Top of TEXT PROVIDED

Blame it on RN's
My friend in high school left on Saturday to study Nursing in Philippines. When she told me six months ago, my feelings were mixed. A part of me is happy for her and a part of me is sad because my friend is leaving me again. I know years pass by quickly. In a few years, I will gain my friend back. Soon, she will be done in school and be back in California. As for now, I am somewhat grieving inside. The person whom I can call at anytime about anything is gone. My friend whom I tell my deepest secret, share my emotions, propose my future plans lives thousands of miles away. To her I rave, rant, and complain. I talk about school, politics, work, environment, family, culture, beliefs, and traditions. Now, I stand alone missing one friend.

Bottom of TEXT PROVIDED
Top of DATASET EXCERPTS

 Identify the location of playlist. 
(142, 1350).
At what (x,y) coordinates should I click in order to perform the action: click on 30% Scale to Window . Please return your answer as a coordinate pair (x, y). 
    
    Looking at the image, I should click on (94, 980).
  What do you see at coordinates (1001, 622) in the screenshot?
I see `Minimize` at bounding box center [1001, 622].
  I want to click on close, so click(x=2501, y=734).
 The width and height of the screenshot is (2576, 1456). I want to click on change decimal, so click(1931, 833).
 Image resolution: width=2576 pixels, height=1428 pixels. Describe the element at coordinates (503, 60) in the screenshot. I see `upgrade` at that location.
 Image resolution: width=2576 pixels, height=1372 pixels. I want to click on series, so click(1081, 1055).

Bottom of DATASET EXCERPTS

▸ EXERCISE REQUIREMENTS
a) Summarize the post about the friend leaving to study nursing in two sentences.
b) Continue the post about the friend leaving to study nursing from where it stops.
The lines are separate material, unrelated to the text.

▸ ANSWERS BY ITEM NUMBER
a) A high school friend of the writer left on Saturday to study nursing in the Philippines, news that brought the writer both happiness and sadness. The writer expects to have the friend back in California in a few years but for now grieves the absence of the person who could be called at any time about anything and who heard the writer's deepest secrets.

b)
Because I miss my friend, I think I am transfering my emotions on dinky person. I dont see him anymore. His disappearance makes me miss him. I long for him more each day although I know I do not have any tolerance to put up with his childish behavior. I blame him for not showing his ugly @$$. Where is he when I need him? Why cant he ask me about my life like he used to? Why cant he simply say hi like how it used to be? Why cant he be a man and fix relationship issues between us? Why cant he work out his feelings/emotions/issues/stressors/problems with me, not with his friends? Why cant he know his self with me so I can know my self with him? Why cant we be together as a couple? Why cant he be brave enough and express his feeling to me? Why cant he tell me he loves me?
All of my personal issues effects my mom. I cant talk to her. I have become short tempered. I cant tell her how I feel. What I want to happen is for her to ask me how I feel. I want her to start the conversation. I need her emotional support. I need her to take my side. I want her to comfort me and be with me. I am not trying to be selfish and self-centered. I want to be acknowledged. I want to be understood, but I feel like I am disregarded.